EXCERPTED PASSAGE
Yesterday we also heard a lot about what is wrong with the
government. I remember the old-cartoon Pogo saying, "We have met
the enemy, and he is us." As a member of Congress who voted for
three balanced budget amendments, let me say there is no doubt that
the government is important and needs reform. But the government
constitutes 20% -- or one fifth -- of our economy (gross domestic
product). What happens in the other 80%, the private sector, is
where we also must focus our attention. This is what I want to talk
about today. When the government and the private sector work
together in the national interest, all things are possible. We want
our nation made whole again before the 21st century dawns.
What happened to Linda LaChance of Biddeford, Maine, describes
part of our current quandary. In 1979, linda earned $10 an hour
making shoes in NlKE's last shoe plant in America. In 1985, six
years later, NIKE moved her job and thousands of others overseas.

SET TASK 1
According to the speech excerpt on government and the private sector, what share of the economy does the government make up?
SET TASK 2
Write the next few sentences of the speech excerpt on government and the private sector, picking up after its final sentence.

STORED DATA

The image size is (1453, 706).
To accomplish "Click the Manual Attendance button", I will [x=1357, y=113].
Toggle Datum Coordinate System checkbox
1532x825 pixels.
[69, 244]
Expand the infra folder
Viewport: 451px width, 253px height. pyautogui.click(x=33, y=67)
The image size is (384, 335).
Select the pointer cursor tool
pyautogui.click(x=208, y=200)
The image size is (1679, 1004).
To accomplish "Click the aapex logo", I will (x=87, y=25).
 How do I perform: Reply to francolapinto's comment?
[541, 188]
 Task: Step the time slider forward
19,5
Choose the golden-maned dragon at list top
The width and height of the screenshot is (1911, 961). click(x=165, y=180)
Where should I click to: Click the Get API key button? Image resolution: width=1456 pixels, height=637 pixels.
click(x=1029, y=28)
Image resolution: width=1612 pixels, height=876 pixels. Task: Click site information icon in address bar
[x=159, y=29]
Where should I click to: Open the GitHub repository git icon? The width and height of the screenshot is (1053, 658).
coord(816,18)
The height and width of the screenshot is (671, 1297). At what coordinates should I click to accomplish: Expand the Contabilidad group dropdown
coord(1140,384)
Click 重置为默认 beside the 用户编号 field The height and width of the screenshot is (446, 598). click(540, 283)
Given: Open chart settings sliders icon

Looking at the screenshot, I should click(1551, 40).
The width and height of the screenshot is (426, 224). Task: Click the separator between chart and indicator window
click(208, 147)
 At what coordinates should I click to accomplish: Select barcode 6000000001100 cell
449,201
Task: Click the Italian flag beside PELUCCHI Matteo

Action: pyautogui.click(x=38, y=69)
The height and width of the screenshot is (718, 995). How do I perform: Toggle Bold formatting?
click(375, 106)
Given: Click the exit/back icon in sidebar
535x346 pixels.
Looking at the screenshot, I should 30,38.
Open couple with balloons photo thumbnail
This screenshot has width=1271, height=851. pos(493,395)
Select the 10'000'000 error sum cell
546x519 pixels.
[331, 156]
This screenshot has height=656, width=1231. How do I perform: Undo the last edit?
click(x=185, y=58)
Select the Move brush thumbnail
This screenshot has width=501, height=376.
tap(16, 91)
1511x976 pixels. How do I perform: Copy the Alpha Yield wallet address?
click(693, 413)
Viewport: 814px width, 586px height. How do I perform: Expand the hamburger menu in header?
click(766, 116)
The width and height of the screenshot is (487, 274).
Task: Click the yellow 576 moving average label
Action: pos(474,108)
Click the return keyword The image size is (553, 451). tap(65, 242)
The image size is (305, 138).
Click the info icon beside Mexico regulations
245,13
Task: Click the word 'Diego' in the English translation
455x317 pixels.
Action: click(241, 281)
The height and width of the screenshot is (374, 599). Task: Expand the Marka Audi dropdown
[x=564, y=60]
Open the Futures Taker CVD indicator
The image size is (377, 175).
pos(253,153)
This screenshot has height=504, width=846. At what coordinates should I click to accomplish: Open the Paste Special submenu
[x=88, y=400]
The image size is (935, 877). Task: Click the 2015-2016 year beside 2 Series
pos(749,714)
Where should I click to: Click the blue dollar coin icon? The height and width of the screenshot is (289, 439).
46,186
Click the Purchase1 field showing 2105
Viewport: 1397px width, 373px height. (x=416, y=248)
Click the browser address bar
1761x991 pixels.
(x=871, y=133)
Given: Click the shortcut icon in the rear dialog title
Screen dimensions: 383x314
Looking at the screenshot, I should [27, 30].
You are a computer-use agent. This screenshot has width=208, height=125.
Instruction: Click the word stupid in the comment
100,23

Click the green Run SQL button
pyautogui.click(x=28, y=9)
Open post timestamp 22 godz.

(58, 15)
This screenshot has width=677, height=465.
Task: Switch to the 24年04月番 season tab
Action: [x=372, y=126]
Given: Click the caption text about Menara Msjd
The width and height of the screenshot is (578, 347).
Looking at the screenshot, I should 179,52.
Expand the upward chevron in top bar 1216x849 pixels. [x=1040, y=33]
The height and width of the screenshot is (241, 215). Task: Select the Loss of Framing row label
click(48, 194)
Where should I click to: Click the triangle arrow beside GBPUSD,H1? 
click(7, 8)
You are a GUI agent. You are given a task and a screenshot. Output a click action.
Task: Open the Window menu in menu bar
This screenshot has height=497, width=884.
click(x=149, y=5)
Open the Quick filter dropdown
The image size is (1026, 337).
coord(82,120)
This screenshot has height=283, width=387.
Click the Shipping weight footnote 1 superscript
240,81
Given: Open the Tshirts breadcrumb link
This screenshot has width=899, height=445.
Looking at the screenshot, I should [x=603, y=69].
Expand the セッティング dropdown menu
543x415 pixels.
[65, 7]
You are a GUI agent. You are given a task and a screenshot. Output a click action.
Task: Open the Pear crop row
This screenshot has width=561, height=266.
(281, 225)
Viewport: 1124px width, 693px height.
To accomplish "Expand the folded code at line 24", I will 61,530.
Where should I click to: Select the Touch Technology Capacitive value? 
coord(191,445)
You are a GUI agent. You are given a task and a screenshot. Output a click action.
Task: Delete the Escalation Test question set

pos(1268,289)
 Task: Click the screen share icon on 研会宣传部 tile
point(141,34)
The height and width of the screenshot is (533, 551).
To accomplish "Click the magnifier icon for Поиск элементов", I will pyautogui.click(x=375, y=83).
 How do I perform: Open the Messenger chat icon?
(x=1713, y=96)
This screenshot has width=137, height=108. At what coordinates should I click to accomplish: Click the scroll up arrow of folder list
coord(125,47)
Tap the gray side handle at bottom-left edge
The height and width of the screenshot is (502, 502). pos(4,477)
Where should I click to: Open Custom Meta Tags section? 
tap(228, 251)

REPLY 1
20%, or one fifth, of gross domestic product.

REPLY 2
Since then, Linda has been unemployed three times. Today, she's
making $5.50 an hour. As Linda says, "NlKE's motto is 'Just Do It.'
Well they did it to me." NIKE now manufactures 100 percent of its
shoes overseas, using 30,000 contract laborers in China and Asia,
paying them 30 cents an hour. It costs NIKE $8 to make a pair of
shoes, which they then ship back to us and charge us $69.99 to
$150.00 a pair. Then, NIKE paid Michael Jordon $20 million for
advertising campaigns to make us "feel good" about NIKE, while NIKE
pocketed $3.8 billion in revenues in 1994 and Philip Knight, its
Chief Executive Officer, smiled all the way to the bank with his
3/4 million dollar salary, plus $718,000 in bonuses and stock
options. Is this what we want for America?
As far as I'm concerned, if any company with a charter to
conduct business in the U.S. moves our jobs to another country to
get low wage labor and then U-turns their wares back here for sale,
I say we charge them a "Pledge of Allegiance" market entry fee.
Further, any foreign firm that wishes to advantage itself in our
marketplace should have to demonstrate that the workers who
produced those goods earned living wages under decent conditions.
Otherwise, all we are doing is cashing out our jobs, our standard
of living, our liberty, to the lowest wage environments where
workers are locked in the dark ages of serfdom.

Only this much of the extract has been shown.